Segment Open

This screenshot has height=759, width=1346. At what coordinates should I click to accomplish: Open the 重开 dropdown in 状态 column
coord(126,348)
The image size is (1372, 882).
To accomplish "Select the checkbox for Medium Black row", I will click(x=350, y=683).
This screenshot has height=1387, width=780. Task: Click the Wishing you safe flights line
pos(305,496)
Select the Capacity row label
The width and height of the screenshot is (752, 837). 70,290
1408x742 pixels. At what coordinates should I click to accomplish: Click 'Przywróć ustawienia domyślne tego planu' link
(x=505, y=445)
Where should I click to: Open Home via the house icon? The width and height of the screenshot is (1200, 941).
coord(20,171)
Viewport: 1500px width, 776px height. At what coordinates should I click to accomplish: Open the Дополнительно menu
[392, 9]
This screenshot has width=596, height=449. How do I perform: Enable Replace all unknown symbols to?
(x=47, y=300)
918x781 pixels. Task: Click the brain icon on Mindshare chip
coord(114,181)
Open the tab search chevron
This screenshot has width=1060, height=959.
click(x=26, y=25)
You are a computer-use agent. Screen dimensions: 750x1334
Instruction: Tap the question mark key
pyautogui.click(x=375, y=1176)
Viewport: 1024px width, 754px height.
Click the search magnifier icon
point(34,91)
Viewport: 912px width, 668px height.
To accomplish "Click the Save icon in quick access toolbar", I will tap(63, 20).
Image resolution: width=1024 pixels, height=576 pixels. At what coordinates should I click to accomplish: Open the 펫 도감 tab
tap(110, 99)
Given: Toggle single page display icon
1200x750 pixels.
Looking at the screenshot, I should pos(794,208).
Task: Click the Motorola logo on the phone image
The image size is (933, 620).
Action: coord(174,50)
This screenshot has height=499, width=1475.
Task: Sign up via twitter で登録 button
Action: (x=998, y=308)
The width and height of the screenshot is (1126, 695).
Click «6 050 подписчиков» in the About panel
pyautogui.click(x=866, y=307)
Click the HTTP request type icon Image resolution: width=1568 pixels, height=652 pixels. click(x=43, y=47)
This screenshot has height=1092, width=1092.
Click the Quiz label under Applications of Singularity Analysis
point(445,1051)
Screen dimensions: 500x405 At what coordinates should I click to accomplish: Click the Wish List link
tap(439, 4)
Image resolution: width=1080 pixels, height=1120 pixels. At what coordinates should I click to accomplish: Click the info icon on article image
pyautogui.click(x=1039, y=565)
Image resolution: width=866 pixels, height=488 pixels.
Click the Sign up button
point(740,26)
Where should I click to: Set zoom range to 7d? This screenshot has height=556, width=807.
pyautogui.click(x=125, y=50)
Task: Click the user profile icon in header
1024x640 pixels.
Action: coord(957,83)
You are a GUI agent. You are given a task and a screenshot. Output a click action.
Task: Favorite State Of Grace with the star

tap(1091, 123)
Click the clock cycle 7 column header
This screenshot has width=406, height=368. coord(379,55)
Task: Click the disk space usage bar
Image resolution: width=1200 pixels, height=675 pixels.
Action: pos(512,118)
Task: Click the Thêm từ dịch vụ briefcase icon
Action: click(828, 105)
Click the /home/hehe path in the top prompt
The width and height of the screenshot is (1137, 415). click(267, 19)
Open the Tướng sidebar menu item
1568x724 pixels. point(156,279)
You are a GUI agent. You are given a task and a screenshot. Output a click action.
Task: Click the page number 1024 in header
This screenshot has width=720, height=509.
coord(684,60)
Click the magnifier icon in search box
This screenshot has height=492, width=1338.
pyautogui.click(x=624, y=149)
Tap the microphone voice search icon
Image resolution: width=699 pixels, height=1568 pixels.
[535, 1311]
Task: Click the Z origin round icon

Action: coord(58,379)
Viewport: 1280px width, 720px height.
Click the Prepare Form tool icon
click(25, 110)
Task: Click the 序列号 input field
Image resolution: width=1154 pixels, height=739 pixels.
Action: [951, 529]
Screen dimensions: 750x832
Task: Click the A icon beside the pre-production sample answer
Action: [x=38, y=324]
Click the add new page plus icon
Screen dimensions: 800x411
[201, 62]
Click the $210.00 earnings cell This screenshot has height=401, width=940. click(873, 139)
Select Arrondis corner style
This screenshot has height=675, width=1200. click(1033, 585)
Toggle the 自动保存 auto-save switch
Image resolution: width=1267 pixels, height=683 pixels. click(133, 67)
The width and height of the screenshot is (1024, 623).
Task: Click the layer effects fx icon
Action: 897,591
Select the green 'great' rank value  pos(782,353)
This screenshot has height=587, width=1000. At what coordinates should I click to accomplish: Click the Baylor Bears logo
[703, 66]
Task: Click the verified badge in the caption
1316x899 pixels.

Segment Closed

Starting at the top of the records, copy every line exactly.

THE ANSWER:
This screenshot has height=759, width=1346. At what coordinates should I click to accomplish: Open the 重开 dropdown in 状态 column
coord(126,348)
The image size is (1372, 882).
To accomplish "Select the checkbox for Medium Black row", I will click(x=350, y=683).
This screenshot has height=1387, width=780. Task: Click the Wishing you safe flights line
pos(305,496)
Select the Capacity row label
The width and height of the screenshot is (752, 837). 70,290
1408x742 pixels. At what coordinates should I click to accomplish: Click 'Przywróć ustawienia domyślne tego planu' link
(x=505, y=445)
Where should I click to: Open Home via the house icon? The width and height of the screenshot is (1200, 941).
coord(20,171)
Viewport: 1500px width, 776px height. At what coordinates should I click to accomplish: Open the Дополнительно menu
[392, 9]
This screenshot has width=596, height=449. How do I perform: Enable Replace all unknown symbols to?
(x=47, y=300)
918x781 pixels. Task: Click the brain icon on Mindshare chip
coord(114,181)
Open the tab search chevron
This screenshot has width=1060, height=959.
click(x=26, y=25)
You are a computer-use agent. Screen dimensions: 750x1334
Instruction: Tap the question mark key
pyautogui.click(x=375, y=1176)
Viewport: 1024px width, 754px height.
Click the search magnifier icon
point(34,91)
Viewport: 912px width, 668px height.
To accomplish "Click the Save icon in quick access toolbar", I will tap(63, 20).
Image resolution: width=1024 pixels, height=576 pixels. At what coordinates should I click to accomplish: Open the 펫 도감 tab
tap(110, 99)
Given: Toggle single page display icon
1200x750 pixels.
Looking at the screenshot, I should pos(794,208).
Task: Click the Motorola logo on the phone image
The image size is (933, 620).
Action: coord(174,50)
This screenshot has height=499, width=1475.
Task: Sign up via twitter で登録 button
Action: (x=998, y=308)
The width and height of the screenshot is (1126, 695).
Click «6 050 подписчиков» in the About panel
pyautogui.click(x=866, y=307)
Click the HTTP request type icon Image resolution: width=1568 pixels, height=652 pixels. click(x=43, y=47)
This screenshot has height=1092, width=1092.
Click the Quiz label under Applications of Singularity Analysis
point(445,1051)
Screen dimensions: 500x405 At what coordinates should I click to accomplish: Click the Wish List link
tap(439, 4)
Image resolution: width=1080 pixels, height=1120 pixels. At what coordinates should I click to accomplish: Click the info icon on article image
pyautogui.click(x=1039, y=565)
Image resolution: width=866 pixels, height=488 pixels.
Click the Sign up button
point(740,26)
Where should I click to: Set zoom range to 7d? This screenshot has height=556, width=807.
pyautogui.click(x=125, y=50)
Task: Click the user profile icon in header
1024x640 pixels.
Action: coord(957,83)
You are a GUI agent. You are given a task and a screenshot. Output a click action.
Task: Favorite State Of Grace with the star

tap(1091, 123)
Click the clock cycle 7 column header
This screenshot has width=406, height=368. coord(379,55)
Task: Click the disk space usage bar
Image resolution: width=1200 pixels, height=675 pixels.
Action: pos(512,118)
Task: Click the Thêm từ dịch vụ briefcase icon
Action: click(828, 105)
Click the /home/hehe path in the top prompt
The width and height of the screenshot is (1137, 415). click(267, 19)
Open the Tướng sidebar menu item
1568x724 pixels. point(156,279)
You are a GUI agent. You are given a task and a screenshot. Output a click action.
Task: Click the page number 1024 in header
This screenshot has width=720, height=509.
coord(684,60)
Click the magnifier icon in search box
This screenshot has height=492, width=1338.
pyautogui.click(x=624, y=149)
Tap the microphone voice search icon
Image resolution: width=699 pixels, height=1568 pixels.
[535, 1311]
Task: Click the Z origin round icon

Action: coord(58,379)
Viewport: 1280px width, 720px height.
Click the Prepare Form tool icon
click(25, 110)
Task: Click the 序列号 input field
Image resolution: width=1154 pixels, height=739 pixels.
Action: [951, 529]
Screen dimensions: 750x832
Task: Click the A icon beside the pre-production sample answer
Action: [x=38, y=324]
Click the add new page plus icon
Screen dimensions: 800x411
[201, 62]
Click the $210.00 earnings cell This screenshot has height=401, width=940. click(873, 139)
Select Arrondis corner style
This screenshot has height=675, width=1200. click(1033, 585)
Toggle the 自动保存 auto-save switch
Image resolution: width=1267 pixels, height=683 pixels. click(133, 67)
The width and height of the screenshot is (1024, 623).
Task: Click the layer effects fx icon
Action: 897,591
Select the green 'great' rank value  pos(782,353)
This screenshot has height=587, width=1000. At what coordinates should I click to accomplish: Click the Baylor Bears logo
[703, 66]
Task: Click the verified badge in the caption
1316x899 pixels.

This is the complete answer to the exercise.